Other attributes include file size, creation timestamp, and last-access timestamp, all of which are displayed by the core utility ls. When we look at the kernel's implementation of files, we see that many other attributes are not visible to the user.

6.1.4. Directories and Pathnames

A directory is a file that maintains the hierarchical structure of the filesystem. The directory keeps track of the files it contains, any directories beneath it, and information about itself. In Linux, each user gets his own "home directory," under which he stores his files and creates his own directory tree structure. In Figure 6.1, we see how the directory contributes to the tree structure of the filesystem.

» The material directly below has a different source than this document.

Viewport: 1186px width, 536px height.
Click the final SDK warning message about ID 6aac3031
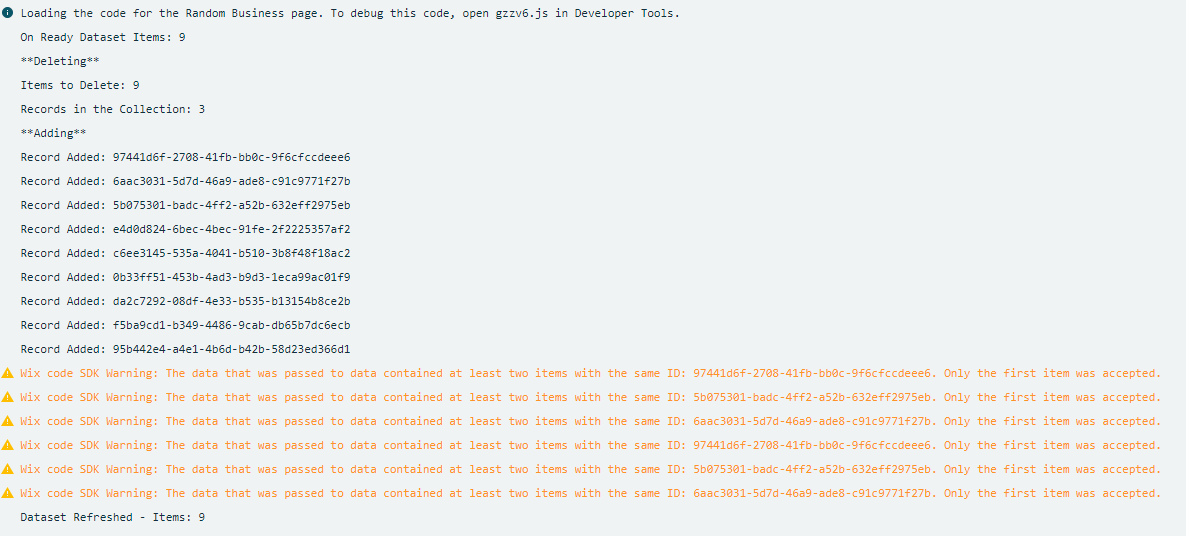pos(590,493)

With the arrangement of the filesystem into a tree structure, the filename alone is not sufficient to locate the file; we must know where it is located in the tree to find it. A file's pathname describes the location of the file. A file's location can be described with respect to the root of the tree, which is known as the absolute pathname. The absolute pathname starts with the root directory, which is referred to as /. A directory node's name is the directory name followed by a /, such as bin/. Thus, a file's absolute pathname is expressed as a collection of all the directory nodes one traverses in the tree until one reaches the file. In Figure 6.1, the absolute pathname of the file called hw1.txt is /home/ana/cs101/hw1.txt. Another way of representing a file is with a relative pathname. This depends on the working directory of the process associated with the file. The working directory, or current directory, is a directory associated with the execution of a process. Hence, if /home/ana/ is the working directory for our process, we can refer to the file as cs101/hw1.txt.

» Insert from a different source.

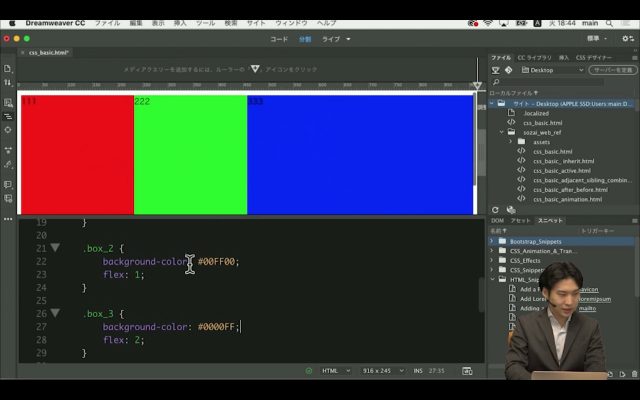Switch to the CSS デザイナー tab
This screenshot has width=640, height=400.
point(596,58)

In Linux, directories contain files that perform varying tasks during the operation of the operating system. For example, shareable files are stored under /usr and /opt whereas unshareable files are stored under /etc/ and /boot. In the same manner, non-static files, those whose contents are changed by system programs, are stored under the vcertain directories under /var. Refer to http://www.pathname.com/fhs for more information on the filesystem hierarchy standard.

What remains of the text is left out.